Material for the task:
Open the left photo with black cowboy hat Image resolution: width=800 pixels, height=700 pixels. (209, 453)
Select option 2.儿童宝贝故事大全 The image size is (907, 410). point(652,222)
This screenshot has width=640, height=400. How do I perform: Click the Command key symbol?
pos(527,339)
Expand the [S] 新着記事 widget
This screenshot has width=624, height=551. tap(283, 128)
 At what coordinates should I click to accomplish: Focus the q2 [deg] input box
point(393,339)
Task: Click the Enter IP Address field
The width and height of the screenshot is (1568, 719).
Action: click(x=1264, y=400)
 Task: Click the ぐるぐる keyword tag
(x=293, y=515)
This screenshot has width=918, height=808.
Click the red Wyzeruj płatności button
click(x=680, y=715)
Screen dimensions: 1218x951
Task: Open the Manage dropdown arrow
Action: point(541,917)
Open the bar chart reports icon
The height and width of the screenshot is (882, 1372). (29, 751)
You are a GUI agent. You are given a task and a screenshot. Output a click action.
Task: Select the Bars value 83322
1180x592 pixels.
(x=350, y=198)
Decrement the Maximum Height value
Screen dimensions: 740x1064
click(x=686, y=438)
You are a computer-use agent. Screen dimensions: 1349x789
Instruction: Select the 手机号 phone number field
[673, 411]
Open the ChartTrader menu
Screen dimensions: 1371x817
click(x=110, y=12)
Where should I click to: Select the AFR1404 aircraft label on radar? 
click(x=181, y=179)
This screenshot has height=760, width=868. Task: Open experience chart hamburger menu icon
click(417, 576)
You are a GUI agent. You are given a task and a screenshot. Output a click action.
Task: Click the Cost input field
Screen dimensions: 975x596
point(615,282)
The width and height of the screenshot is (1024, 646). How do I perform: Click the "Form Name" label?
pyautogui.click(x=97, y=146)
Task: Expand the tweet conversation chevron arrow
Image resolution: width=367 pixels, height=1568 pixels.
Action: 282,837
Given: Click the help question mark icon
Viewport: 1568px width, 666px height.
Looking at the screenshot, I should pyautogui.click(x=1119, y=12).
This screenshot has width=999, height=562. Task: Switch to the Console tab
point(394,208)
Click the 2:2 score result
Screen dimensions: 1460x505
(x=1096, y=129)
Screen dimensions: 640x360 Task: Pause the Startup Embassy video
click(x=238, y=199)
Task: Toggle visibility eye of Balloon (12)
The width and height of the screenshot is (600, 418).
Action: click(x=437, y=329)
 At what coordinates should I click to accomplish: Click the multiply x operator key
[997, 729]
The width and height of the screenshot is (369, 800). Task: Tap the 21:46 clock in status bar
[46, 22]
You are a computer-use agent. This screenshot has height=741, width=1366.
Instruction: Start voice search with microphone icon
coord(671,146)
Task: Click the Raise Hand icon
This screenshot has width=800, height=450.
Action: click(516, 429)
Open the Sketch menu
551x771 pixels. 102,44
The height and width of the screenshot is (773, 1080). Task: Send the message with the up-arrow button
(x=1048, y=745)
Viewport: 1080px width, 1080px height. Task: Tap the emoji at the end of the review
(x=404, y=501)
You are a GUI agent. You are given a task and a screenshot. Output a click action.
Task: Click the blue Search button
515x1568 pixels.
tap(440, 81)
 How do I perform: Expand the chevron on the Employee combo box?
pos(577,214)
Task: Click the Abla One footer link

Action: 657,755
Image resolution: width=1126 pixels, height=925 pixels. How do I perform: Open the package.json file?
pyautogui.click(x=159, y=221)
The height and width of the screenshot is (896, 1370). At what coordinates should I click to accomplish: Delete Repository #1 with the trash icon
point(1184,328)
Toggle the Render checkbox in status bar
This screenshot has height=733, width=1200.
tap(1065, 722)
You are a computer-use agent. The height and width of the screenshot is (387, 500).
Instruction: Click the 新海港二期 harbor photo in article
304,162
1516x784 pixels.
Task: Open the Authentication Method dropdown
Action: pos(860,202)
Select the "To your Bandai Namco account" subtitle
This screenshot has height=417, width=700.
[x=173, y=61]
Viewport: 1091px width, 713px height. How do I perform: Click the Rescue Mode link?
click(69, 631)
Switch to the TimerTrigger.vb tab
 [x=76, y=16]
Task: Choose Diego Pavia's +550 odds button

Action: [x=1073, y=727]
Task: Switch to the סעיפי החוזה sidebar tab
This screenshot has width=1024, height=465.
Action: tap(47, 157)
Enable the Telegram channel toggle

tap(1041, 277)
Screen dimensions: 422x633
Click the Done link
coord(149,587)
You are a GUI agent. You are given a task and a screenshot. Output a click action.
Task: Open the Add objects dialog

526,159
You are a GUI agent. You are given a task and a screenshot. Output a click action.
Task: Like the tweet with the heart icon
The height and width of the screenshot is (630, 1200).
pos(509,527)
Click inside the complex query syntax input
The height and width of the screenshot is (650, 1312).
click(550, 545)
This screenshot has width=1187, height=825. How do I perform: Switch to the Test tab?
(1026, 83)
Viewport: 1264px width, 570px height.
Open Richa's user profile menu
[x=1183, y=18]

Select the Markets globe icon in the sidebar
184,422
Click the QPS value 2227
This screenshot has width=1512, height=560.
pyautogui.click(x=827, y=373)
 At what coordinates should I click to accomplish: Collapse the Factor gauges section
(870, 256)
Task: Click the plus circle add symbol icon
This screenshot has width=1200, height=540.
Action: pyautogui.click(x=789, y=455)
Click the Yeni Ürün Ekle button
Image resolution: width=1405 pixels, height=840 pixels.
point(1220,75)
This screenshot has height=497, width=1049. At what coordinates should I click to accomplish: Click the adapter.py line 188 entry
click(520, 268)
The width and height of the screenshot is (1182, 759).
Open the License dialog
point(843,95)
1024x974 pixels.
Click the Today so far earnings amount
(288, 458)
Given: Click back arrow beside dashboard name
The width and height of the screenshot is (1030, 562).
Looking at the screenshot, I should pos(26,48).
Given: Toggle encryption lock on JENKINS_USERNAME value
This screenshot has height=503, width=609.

Aim of the exercise: Repeat, word for word, the lines above between the line holding "Viewport: 1091px width, 713px" and the line holding "Given: Click back arrow beside dashboard name", inclusive; omit everything else.

Response:
Viewport: 1091px width, 713px height. How do I perform: Click the Rescue Mode link?
click(69, 631)
Switch to the TimerTrigger.vb tab
 [x=76, y=16]
Task: Choose Diego Pavia's +550 odds button

Action: [x=1073, y=727]
Task: Switch to the סעיפי החוזה sidebar tab
This screenshot has width=1024, height=465.
Action: tap(47, 157)
Enable the Telegram channel toggle

tap(1041, 277)
Screen dimensions: 422x633
Click the Done link
coord(149,587)
You are a GUI agent. You are given a task and a screenshot. Output a click action.
Task: Open the Add objects dialog

526,159
You are a GUI agent. You are given a task and a screenshot. Output a click action.
Task: Like the tweet with the heart icon
The height and width of the screenshot is (630, 1200).
pos(509,527)
Click inside the complex query syntax input
The height and width of the screenshot is (650, 1312).
click(550, 545)
This screenshot has width=1187, height=825. How do I perform: Switch to the Test tab?
(1026, 83)
Viewport: 1264px width, 570px height.
Open Richa's user profile menu
[x=1183, y=18]

Select the Markets globe icon in the sidebar
184,422
Click the QPS value 2227
This screenshot has width=1512, height=560.
pyautogui.click(x=827, y=373)
 At what coordinates should I click to accomplish: Collapse the Factor gauges section
(870, 256)
Task: Click the plus circle add symbol icon
This screenshot has width=1200, height=540.
Action: pyautogui.click(x=789, y=455)
Click the Yeni Ürün Ekle button
Image resolution: width=1405 pixels, height=840 pixels.
point(1220,75)
This screenshot has height=497, width=1049. At what coordinates should I click to accomplish: Click the adapter.py line 188 entry
click(520, 268)
The width and height of the screenshot is (1182, 759).
Open the License dialog
point(843,95)
1024x974 pixels.
Click the Today so far earnings amount
(288, 458)
Given: Click back arrow beside dashboard name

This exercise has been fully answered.